Financial firepower means US firms are “set to topple” magic circle

Transatlantic struggle: US firms to dominate

The magic circle law firms are being attacked from all angles and pressure from US practices in particular means they may have to reinvent and reposition themselves, a corporate adviser has warned.

As well as struggling in the face of the financial might of US firms, Arden said the Big Four accountants and alternative legal services providers were attacking the magic circle’s “soft underbelly”.

It predicted: “Magic circle firms may need to re-invent themselves and reposition towards a mid-market position, which is all the more important given the increased success of the silver circle firms in their target markets.”

Arden is a corporate adviser with particular expertise in the legal market – having acted on law firm IPOs – that is now part of the Ince Group, along with listed law firm Ince.

A thought leadership note entitled A requiem for the magic circle? observed that Latham & Watkins had become the first US firm to top The Lawyer magazine’s UK Corporate 50 – ranking the largest corporate practices by revenue – having dislodged Linklaters.

“The growth of US firms has been the dominant trait of the London legal market for the last five years. The extent to which the market has shifted is evident not only by the rise of the likes of Latham and Kirkland & Ellis (which also more than doubled corporate revenues, pushing Linklaters to third place in the rankings), but by the fact that US firms now outnumber their UK counterparts in the Corporate 50.

“There has been a root and branch reordering of London’s corporate landscape and the American threat to the historic dominance of domestic City players – the magic circle – is very real.”

Arden said it has taken US law firms the better part of two decades to reach critical mass, but “from here, the competitive challenge is likely to snowball”.

The total revenue of the 50 largest US firms’ London offices jumped from $4.6bn in 2016 to $7.9bn in 2021, driven by their corporate practices.

While different firms had different ambitions for their practices, the “common thread” was how aggressively they have pursued growth, backed by their huge domestic market, an advantage it was “hard to overstate”, the note said.

Though Clifford Chance’s average profit per equity partner (PEP) hit the £2m mark for the first time this year, rising by 10%, as did Freshfields, increasing by 8%, this did not mean the magic circle was “in rude health”.
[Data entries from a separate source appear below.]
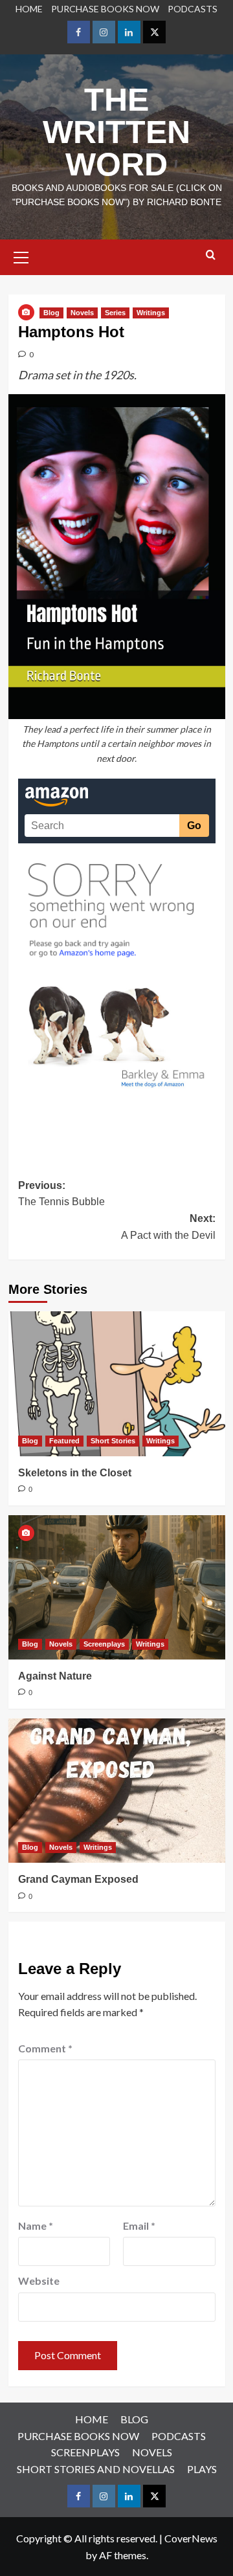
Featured (64, 1441)
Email (139, 2225)
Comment (45, 2048)
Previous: (61, 1194)
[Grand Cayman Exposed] (116, 1790)
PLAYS (202, 2469)
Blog (51, 312)
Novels (82, 312)
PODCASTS (192, 8)
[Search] (211, 255)
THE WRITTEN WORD (116, 132)
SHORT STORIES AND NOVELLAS (96, 2469)
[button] (21, 255)
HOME (29, 8)
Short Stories (113, 1441)
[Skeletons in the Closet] (116, 1383)
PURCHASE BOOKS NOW (105, 8)
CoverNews (190, 2538)
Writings (151, 312)
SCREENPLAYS (85, 2452)
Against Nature (55, 1676)
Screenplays (104, 1644)
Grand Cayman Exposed (78, 1879)
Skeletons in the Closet (74, 1472)
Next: (168, 1227)
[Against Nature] (116, 1587)
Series (115, 312)
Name (35, 2225)
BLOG (134, 2419)
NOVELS (152, 2452)
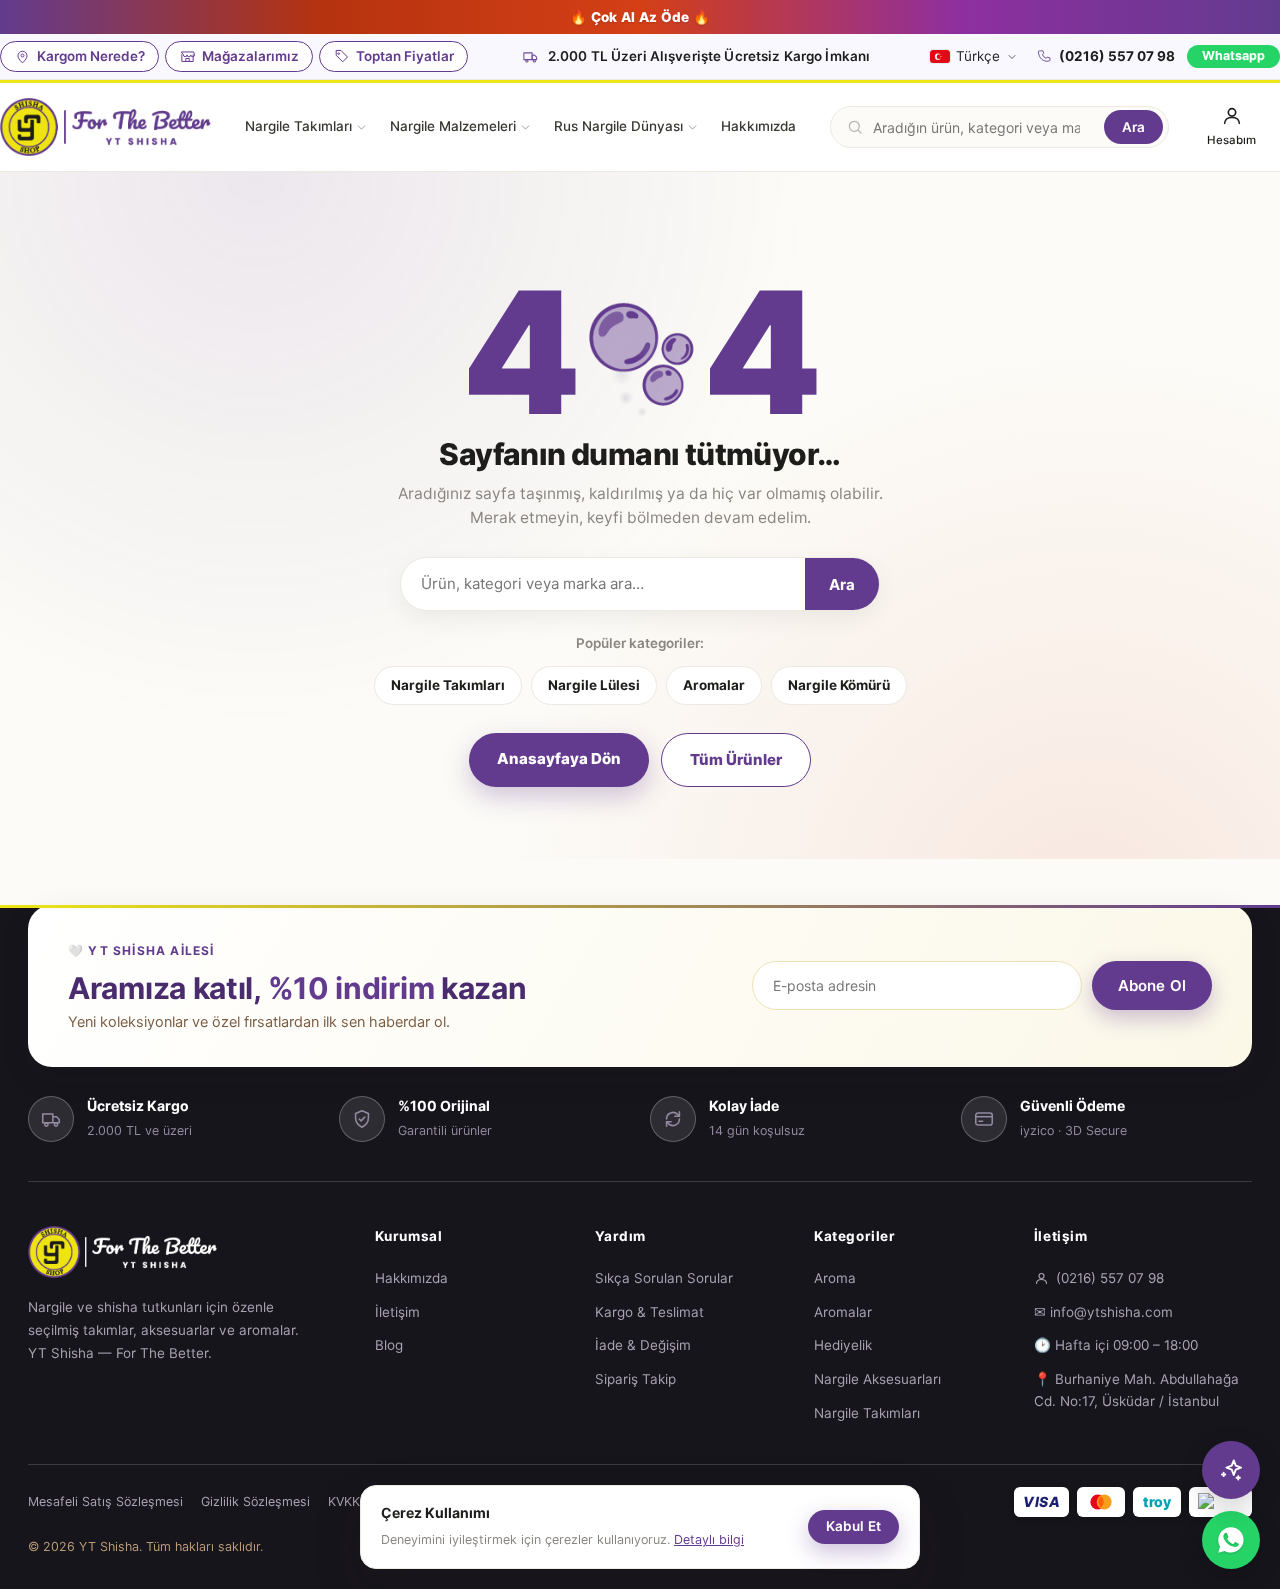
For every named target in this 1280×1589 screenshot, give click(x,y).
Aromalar (714, 685)
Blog (389, 1345)
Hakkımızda (758, 126)
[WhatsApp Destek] (1231, 1540)
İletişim (397, 1312)
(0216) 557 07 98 (1117, 56)
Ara (1133, 127)
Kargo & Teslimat (649, 1312)
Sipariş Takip (635, 1379)
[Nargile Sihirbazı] (1231, 1470)
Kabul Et (853, 1526)
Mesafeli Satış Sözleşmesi (105, 1501)
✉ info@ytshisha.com (1103, 1312)
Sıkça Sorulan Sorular (664, 1278)
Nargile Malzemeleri (453, 126)
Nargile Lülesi (594, 685)
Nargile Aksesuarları (877, 1379)
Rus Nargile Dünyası (618, 126)
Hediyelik (843, 1345)
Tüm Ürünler (736, 759)
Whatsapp (1233, 55)
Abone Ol (1152, 985)
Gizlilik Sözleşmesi (255, 1501)
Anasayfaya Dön (559, 758)
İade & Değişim (643, 1345)
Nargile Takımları (298, 126)
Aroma (835, 1278)
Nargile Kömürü (839, 685)
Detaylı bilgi (709, 1539)
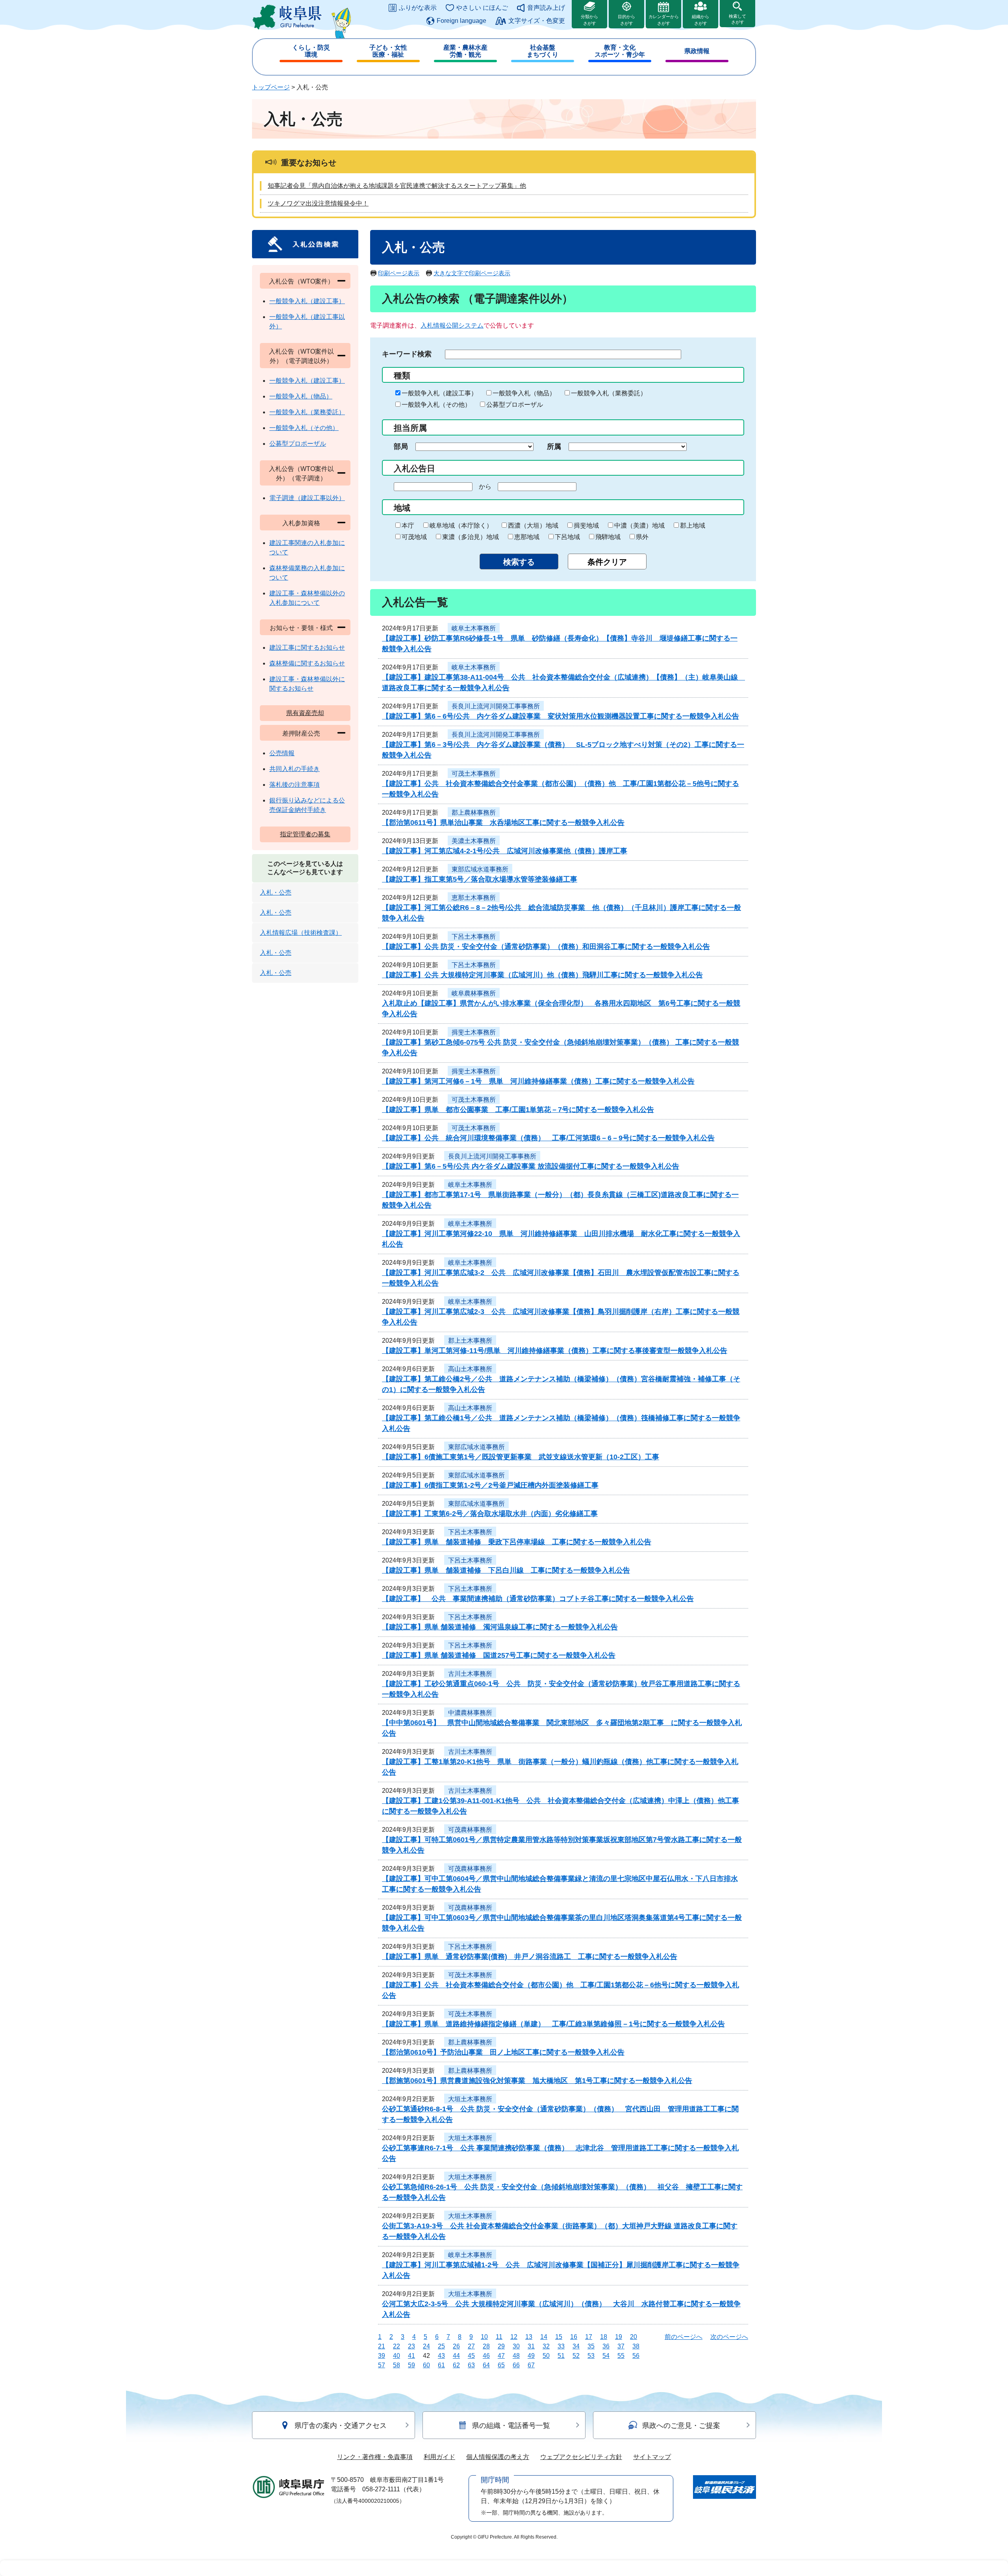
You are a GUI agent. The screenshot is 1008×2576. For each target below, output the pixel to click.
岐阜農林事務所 (474, 993)
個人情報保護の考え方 (497, 2457)
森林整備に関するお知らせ (307, 663)
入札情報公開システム (452, 325)
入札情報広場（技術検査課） (301, 932)
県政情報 (697, 51)
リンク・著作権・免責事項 (375, 2457)
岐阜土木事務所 (474, 628)
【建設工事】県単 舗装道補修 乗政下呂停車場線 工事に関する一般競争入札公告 (516, 1542)
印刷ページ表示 (398, 273)
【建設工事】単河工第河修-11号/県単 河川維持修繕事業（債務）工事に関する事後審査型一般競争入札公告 (554, 1351)
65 (501, 2365)
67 (531, 2365)
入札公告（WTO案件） (301, 281)
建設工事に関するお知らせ (307, 647)
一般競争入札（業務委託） (609, 393)
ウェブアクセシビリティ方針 (581, 2457)
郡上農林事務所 (474, 812)
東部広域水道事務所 (480, 869)
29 (501, 2346)
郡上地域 (692, 525)
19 (618, 2336)
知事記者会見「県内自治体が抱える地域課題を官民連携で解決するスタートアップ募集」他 (397, 185)
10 (484, 2336)
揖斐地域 (586, 525)
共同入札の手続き (294, 768)
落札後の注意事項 (294, 784)
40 (396, 2355)
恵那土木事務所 (474, 897)
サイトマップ (652, 2457)
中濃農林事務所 (470, 1712)
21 (381, 2346)
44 (456, 2355)
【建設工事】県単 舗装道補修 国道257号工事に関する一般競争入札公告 (498, 1655)
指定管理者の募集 (305, 834)
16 (573, 2336)
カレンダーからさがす (664, 20)
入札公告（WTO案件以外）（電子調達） (301, 473)
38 (635, 2346)
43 (441, 2355)
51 (561, 2355)
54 (606, 2355)
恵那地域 (526, 537)
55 (620, 2355)
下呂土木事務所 (474, 936)
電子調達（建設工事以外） (307, 498)
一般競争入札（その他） (436, 404)
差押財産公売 (301, 733)
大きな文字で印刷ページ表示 (472, 273)
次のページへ (729, 2336)
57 (381, 2365)
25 (441, 2346)
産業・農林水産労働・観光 (465, 51)
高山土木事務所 (470, 1369)
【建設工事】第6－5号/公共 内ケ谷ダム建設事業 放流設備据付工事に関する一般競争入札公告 (530, 1166)
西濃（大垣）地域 (533, 525)
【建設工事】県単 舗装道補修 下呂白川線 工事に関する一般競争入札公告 (506, 1570)
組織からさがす (700, 20)
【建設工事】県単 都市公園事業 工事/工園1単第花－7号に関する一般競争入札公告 (518, 1110)
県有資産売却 (305, 713)
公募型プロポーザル (514, 404)
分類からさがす (589, 20)
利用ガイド (439, 2457)
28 (486, 2346)
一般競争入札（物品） (524, 393)
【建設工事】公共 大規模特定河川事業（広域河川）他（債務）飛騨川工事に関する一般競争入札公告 (542, 975)
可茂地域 (414, 537)
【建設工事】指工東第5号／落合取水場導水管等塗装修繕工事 (479, 879)
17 (588, 2336)
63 (471, 2365)
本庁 (408, 525)
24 (426, 2346)
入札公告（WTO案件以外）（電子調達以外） (301, 356)
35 (591, 2346)
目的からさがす (626, 20)
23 (411, 2346)
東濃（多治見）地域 (470, 537)
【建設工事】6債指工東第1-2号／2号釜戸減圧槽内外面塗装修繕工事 (490, 1485)
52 (576, 2355)
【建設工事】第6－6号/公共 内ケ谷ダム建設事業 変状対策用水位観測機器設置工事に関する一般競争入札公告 (560, 716)
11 (499, 2336)
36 (606, 2346)
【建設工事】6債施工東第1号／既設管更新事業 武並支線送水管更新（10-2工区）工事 (520, 1457)
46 (486, 2355)
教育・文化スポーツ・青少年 (620, 51)
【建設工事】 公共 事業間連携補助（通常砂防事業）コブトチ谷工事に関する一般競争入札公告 (538, 1599)
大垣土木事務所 (470, 2099)
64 (486, 2365)
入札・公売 (275, 892)
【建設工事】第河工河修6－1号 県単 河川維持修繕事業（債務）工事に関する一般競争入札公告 (538, 1081)
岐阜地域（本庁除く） (461, 525)
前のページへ (683, 2336)
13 (528, 2336)
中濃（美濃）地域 (639, 525)
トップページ (271, 87)
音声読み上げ (546, 7)
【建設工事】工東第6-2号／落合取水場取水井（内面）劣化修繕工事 (490, 1514)
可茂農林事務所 (470, 1829)
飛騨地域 (608, 537)
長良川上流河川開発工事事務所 (496, 706)
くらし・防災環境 (311, 51)
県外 (642, 537)
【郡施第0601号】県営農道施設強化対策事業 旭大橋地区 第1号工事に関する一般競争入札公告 (537, 2081)
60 (426, 2365)
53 (591, 2355)
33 (561, 2346)
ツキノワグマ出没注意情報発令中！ (318, 203)
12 (513, 2336)
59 (411, 2365)
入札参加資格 (301, 523)
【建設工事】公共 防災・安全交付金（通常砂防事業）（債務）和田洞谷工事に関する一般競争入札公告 (546, 947)
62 (456, 2365)
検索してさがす (737, 19)
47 (501, 2355)
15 (558, 2336)
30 (516, 2346)
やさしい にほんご (482, 7)
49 (531, 2355)
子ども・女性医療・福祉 (388, 51)
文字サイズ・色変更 (536, 20)
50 (546, 2355)
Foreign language (461, 20)
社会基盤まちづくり (542, 51)
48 (516, 2355)
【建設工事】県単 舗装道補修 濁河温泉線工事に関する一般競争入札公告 (500, 1627)
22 (396, 2346)
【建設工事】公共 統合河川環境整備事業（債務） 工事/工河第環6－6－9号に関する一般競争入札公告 (548, 1138)
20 (633, 2336)
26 (456, 2346)
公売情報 (282, 753)
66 (516, 2365)
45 (471, 2355)
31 (531, 2346)
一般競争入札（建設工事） (439, 393)
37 (620, 2346)
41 (411, 2355)
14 (543, 2336)
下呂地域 (567, 537)
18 (603, 2336)
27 (471, 2346)
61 (441, 2365)
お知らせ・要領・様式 (301, 628)
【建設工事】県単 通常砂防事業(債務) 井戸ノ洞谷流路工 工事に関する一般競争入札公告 (529, 1957)
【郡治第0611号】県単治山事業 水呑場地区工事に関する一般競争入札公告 (503, 823)
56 (635, 2355)
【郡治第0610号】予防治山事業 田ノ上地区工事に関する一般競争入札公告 (503, 2052)
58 (396, 2365)
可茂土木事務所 (474, 773)
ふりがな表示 (418, 7)
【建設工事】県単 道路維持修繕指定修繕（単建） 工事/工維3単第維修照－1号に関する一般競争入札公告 (553, 2024)
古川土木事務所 (470, 1673)
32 (546, 2346)
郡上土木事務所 (470, 1340)
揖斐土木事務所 (474, 1032)
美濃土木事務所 (474, 841)
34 (576, 2346)
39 (381, 2355)
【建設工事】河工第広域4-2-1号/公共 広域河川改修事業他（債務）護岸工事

Arden said: “The strength of the market has lifted profits across the board. However, these PEP figures are actually a little underwhelming when compared with the top two layers of US firms. Latham’s PEP, for example, increased by 26% to $5.7m last year, which was on the back of a 20% increase in the prior year.”

Arden argued that the “fundamental issue” for the magic circle was that “there is only a limited number of firms that can reliably colonise a space in advisory work for transatlantic mega-corporations”.

In the last couple of years, the leading five UK firms have started falling out of the list of global top 20 M&A deals by value.

“Since the financial crisis it’s been increasingly difficult to sustain a top-tier practice in London without having a credible US presence. However, while US firms have been achieving significant gains in the UK, the reverse simply isn’t true to any extent in the US.”

But the single biggest issue was US firms’ ability to pay more for talent – around two-thirds of lateral hires made in Kirkland’s City office since 2015 have been poached from the magic circle.

“Momentum begets momentum, with higher revenue growth by US law firms in turn driving higher profitability, making it harder and harder for the magic circle to compete.”

Latham & Watkins saw a 40% increase in global revenues in the last two years, compared to 10% at the likes of Clifford Chance and Linklaters.

The magic circle has tried to compete with the huge pay rises for associates “but are being increasingly priced out of the market”. They could compete as wage inflation would go through the whole firm.

“The reality is that they have only maintained their high margins by cutting product areas and cutting some of their senior partners (which has in turn weighed on revenue growth), but once you have done that trick once, you can’t repeat it.”

And if you could not hire “elite people” for an elite model, “then it simply doesn’t work – ultimately you can always tell (and sell) top quality”.

The magic circle was being attacked from all angles, with the Big Four capturing “a significant share” of market in the last decade and increasingly competing with traditional firms.

“Big Four accounting firms are well placed to accelerate their share of procedural legal work for large corporates i.e., due diligence and employment. Deloitte, EY, KPMG, and PwC have used their brand recognition, global reach, technological capabilities, and huge existing client bases to rival mid-market and even top tier firms, and are now looking to seize an even larger share of the legal market.

“This is also highlighted by the rising importance of ALSPs as competitors to traditional firms, underlining the sense that real change is finally here. With the Big Four and ALSPs attacking the soft underbelly, the magic circle are being forced to focus more on the high end but are being increasingly outcompeted by the Americans.”